Work instructions:
• a. Answer these questions from the episode notes, one per line:
(i) What episode number was the show with Lauren Vela about employer inertia?
(ii) What does PBGH stand for?
(iii) Which episode featured Justin Leader?
• b. Copy the episode notes word for word, starting at "Listen to the" and ending at "self-insured employers get.".

EP436: Let’s Talk About TPA and Health Plan Inertia Instead of Jumbo Employer Inertia, With Elizabeth Mitchell
Relentless Health Value™May 16, 2024
41:3338.03 MB

EP436: Let’s Talk About TPA and Health Plan Inertia Instead of Jumbo Employer Inertia, With Elizabeth Mitchell

For a full transcript of this episode, click here.

The episode today is somewhat of a follow-on to the show with Lauren Vela, which was episode 406 about employer inertia. If we’re talking about inertia, though, we’d be remiss not to get a little circumspect about the whole affair and subject some other stakeholders to our microscope.

One of these stakeholders is EBCs (employee benefit consultants), practice leads, and brokers, which AJ Loiacono talked about in episode 379 to some extent; so we can check that box at least for now. That leaves TPAs (third-party administrators), ASOs (administrative services onlys), and health plans. And this hotbed of inertia is what I talk about today with Elizabeth Mitchell from PBGH, the Purchaser Business Group on Health.

Similar to earlier shows, one disclaimer is that I am using the TPA and ASO terms sort of interchangeably here. Again, TPA is third-party administrator, and ASO is administrative services only, which is generally the term used when an insurance carrier offers services to a plan sponsor, like a self-insured employer. And these services don’t include insurance, because … self-insured. So, the services are administrative only.

One point to make clear before we dive in, this conversation is not about these carriers/payers/health plans in general and what they may or may not be doing. This conversation is very specifically focused on how well are those entities helping jumbo employers deploy their health benefits.

And first we talk about the role of a TPA or ASO, both in terms of what a jumbo employer might want them to be doing versus what they are often actually doing. Spoiler alert: What they are often actually doing is acting like a full-on health plan and charging as such, even if the health plan part is not what the self-insured employer wants or needs, especially when somebody figures out exactly how much additional is getting charged for those ancillary health plan services.

Listen to the show with Justin Leader (EP433) for a bead on just a piece of the how much additional that gets baked into the weekly claims wires many self-insured employers get.

Bottom line, right now, there’s a gap in the market. What is needed are indie TPAs who are effective and efficient and not owned by a health plan because, if history is any predictor of the future, the second the TPA gets owned by a health plan, the TPA sort of ceases to be a TPA and becomes a health plan—with all the attendant bells and whistles that, a lot of times, an employer can’t opt out of. And also, the whole not sharing data becomes a thing, both cost data and also quality data.

Source material:
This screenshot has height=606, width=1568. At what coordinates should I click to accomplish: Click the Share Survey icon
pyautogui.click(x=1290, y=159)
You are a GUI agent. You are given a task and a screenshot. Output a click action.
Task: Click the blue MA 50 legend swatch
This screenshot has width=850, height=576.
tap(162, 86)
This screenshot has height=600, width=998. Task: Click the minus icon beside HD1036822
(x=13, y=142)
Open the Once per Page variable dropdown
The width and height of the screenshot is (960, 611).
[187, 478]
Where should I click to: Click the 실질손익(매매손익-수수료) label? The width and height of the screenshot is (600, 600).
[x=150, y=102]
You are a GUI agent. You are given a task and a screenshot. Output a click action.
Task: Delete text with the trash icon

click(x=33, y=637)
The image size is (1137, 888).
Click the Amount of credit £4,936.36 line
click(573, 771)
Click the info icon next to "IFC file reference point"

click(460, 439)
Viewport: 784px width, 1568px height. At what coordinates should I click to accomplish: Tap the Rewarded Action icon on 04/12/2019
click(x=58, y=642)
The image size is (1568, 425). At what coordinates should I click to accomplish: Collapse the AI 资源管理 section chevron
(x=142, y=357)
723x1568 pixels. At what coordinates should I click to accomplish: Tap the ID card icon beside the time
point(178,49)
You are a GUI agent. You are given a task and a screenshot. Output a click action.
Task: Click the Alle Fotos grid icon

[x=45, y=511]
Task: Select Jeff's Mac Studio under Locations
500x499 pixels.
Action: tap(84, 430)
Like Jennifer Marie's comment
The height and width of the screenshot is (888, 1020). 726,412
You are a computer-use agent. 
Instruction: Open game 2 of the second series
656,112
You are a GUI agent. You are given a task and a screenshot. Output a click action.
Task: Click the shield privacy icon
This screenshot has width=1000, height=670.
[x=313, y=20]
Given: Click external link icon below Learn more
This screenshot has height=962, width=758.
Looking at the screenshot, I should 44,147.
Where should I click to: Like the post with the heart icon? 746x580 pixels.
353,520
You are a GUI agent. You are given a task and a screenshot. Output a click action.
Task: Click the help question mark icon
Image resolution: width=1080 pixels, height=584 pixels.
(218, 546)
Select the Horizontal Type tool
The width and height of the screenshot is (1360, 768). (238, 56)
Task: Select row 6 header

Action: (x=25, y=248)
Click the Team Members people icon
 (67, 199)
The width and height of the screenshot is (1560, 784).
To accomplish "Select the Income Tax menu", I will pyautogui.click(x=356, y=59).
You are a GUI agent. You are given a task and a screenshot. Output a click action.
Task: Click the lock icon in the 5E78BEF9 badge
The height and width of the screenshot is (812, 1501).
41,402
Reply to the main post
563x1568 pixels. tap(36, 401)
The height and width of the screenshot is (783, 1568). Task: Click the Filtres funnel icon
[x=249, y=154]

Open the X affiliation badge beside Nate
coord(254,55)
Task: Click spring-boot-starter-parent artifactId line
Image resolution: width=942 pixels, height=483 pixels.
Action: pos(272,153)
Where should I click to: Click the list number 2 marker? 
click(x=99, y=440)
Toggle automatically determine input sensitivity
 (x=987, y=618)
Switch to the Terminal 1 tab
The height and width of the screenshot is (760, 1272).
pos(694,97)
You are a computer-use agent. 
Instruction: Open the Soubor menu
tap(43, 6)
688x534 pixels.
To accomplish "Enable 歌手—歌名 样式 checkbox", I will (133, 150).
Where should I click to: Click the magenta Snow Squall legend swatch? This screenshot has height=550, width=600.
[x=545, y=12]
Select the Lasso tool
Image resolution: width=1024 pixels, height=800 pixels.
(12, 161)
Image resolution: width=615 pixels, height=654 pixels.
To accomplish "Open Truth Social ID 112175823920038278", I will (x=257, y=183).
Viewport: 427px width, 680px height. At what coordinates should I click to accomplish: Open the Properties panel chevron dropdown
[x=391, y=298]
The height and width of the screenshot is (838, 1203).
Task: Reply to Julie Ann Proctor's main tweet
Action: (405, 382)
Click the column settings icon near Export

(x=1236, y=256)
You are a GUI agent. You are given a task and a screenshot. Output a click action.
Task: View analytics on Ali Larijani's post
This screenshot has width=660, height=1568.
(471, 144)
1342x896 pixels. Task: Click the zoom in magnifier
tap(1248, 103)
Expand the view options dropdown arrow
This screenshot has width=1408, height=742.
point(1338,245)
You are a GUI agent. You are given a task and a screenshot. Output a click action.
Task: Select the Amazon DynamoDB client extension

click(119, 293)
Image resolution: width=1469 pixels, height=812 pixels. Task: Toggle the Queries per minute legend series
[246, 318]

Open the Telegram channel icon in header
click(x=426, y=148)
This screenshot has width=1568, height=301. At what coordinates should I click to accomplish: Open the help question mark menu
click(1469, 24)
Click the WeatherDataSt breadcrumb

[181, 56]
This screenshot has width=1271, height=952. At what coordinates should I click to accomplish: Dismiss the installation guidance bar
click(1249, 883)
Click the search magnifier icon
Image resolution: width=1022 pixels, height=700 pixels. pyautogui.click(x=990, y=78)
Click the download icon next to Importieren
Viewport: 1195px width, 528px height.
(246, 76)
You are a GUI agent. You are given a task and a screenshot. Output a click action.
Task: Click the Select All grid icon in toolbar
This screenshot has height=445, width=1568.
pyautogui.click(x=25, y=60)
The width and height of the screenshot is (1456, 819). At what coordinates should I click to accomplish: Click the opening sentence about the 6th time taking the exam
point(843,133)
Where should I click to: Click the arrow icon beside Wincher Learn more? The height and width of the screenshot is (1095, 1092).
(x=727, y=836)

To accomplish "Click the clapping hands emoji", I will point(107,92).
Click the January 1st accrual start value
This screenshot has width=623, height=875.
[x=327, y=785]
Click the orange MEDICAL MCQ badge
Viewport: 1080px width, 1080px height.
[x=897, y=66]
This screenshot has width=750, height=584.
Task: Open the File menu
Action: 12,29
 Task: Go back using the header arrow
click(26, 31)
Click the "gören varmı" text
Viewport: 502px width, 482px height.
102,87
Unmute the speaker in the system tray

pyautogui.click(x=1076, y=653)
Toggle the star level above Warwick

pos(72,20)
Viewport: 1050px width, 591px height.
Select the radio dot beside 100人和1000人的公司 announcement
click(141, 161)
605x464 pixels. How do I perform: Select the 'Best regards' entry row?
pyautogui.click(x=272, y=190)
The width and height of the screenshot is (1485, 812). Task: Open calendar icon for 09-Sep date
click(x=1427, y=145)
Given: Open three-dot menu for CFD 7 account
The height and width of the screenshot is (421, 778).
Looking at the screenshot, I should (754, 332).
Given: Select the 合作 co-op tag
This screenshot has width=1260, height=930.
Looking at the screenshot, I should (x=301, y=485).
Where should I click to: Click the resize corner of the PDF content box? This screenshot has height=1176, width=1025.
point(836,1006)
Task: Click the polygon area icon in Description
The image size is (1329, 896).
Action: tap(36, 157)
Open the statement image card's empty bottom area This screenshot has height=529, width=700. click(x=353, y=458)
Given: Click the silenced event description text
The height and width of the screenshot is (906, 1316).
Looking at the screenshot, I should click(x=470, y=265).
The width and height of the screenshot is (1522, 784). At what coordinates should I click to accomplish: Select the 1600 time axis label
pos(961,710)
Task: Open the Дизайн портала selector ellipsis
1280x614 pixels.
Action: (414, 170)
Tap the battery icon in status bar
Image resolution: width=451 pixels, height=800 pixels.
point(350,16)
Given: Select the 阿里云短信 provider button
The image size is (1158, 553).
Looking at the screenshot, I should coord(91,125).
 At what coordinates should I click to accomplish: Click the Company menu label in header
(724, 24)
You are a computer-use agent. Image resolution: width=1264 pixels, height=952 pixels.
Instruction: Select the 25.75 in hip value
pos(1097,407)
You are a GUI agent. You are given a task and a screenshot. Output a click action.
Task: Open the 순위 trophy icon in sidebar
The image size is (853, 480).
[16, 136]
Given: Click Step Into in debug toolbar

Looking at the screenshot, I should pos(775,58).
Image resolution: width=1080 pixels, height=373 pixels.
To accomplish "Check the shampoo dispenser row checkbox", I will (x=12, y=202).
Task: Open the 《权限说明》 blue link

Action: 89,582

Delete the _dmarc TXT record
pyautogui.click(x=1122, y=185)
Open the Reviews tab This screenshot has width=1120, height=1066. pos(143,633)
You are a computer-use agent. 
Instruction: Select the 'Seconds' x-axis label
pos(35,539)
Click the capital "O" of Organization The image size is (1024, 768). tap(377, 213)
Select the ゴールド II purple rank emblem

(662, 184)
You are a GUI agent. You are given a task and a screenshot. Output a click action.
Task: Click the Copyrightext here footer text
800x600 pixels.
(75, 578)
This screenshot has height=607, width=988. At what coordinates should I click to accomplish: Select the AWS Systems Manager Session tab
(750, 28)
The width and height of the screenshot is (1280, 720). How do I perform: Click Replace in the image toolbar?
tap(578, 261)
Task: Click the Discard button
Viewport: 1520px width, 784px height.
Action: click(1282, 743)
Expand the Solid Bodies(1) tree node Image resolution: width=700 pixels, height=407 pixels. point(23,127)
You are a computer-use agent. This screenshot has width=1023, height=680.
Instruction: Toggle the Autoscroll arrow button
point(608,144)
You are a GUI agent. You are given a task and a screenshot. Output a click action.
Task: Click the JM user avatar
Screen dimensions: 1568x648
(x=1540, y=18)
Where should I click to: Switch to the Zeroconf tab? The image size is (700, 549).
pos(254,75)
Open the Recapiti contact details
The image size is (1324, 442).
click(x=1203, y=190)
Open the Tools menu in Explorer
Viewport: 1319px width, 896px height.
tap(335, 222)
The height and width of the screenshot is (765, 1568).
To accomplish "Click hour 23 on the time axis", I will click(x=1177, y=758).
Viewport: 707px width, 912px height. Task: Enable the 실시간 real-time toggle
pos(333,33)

Answers to each task:
• a.
(i) Episode 406
(ii) Purchaser Business Group on Health
(iii) EP433

• b.
Listen to the show with Justin Leader (EP433) for a bead on just a piece of the how much additional that gets baked into the weekly claims wires many self-insured employers get.